By Navy Petty Officer 3rd Class Carla Giglio
Defense Information School
An over 80,000-square-foot expansion project at the Defense Information School here is now slated to be completed in January 2016, said Mikel Griffith, the director of logistics at DINFOS.
Griffith said his plan is to use a holiday period in late December, known as exodus, to ensure that classes that begin in January can be conducted entirely in the new wing.
“My goal is during the two-week exodus to bring all the staff members and equipment over to the new building,” he said.
Another motivation for Griffith is the expiration date of the rental contract for the trailers in which classes are conducted on south campus. The contract is scheduled to expire Jan. 8.
The $40 million expansion project – with 18 regular-sized classrooms and four 75-person class rooms – was intended to accommodate a 30 percent annual increase in the number of students at the school.
The new wing will boast a glassed atrium to join the existing school building to the new wing; a restaurant and lounge area for both students and faculty members; a study area for students; a large conference room; two recycling areas; and a fitness center, with showers, for the staff.
Ground was broken in 2012, with completion originally scheduled for November 2014.
For a number of reasons, the project fell a year behind, Griffith said.
Cable, internal wiring and relocation problems interrupted the timely progress of the project, he said. Frequent snow storms at the beginning of 2015 played an unexpected role in the delay of the project as well.
An expansion project involves more than construction, Griffith said.

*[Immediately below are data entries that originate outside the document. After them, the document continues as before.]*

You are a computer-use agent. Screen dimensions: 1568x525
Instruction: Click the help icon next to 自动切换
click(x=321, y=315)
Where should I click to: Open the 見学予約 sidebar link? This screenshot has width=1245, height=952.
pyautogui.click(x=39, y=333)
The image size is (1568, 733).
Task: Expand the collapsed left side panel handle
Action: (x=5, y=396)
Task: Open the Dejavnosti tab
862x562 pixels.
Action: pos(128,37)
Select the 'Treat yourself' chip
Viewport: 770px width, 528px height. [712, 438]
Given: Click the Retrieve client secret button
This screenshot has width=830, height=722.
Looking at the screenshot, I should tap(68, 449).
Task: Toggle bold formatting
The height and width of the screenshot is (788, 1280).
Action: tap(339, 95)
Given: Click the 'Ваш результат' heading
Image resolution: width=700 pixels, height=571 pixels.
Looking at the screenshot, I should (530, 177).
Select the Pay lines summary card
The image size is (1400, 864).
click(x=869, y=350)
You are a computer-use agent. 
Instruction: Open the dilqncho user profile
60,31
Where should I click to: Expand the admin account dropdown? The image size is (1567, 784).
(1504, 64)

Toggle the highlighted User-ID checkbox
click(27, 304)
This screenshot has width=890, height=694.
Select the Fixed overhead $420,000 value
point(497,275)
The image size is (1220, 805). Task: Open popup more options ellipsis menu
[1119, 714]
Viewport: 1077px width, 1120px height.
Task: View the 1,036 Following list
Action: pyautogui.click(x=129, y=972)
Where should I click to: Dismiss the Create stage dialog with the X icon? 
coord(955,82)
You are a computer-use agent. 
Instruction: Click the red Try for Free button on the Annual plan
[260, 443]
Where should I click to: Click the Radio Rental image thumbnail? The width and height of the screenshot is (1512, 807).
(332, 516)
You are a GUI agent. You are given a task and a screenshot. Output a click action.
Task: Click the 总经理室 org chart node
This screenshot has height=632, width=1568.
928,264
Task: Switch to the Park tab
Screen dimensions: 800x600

It consists of in-depth planning, and working with multiple groups, including contractors, designers and engineers.
Griffith, a retired Army logistics specialist, said the service members at DINFOS motivate him to complete a quality project, and he has confidence in the ability of his team to do that.
DINFOS students deserve the best while they are in school because they can be sent to some tough environments after they graduate, Griffith said.
“Customer service is my top priority, and the students are my customers,” he said.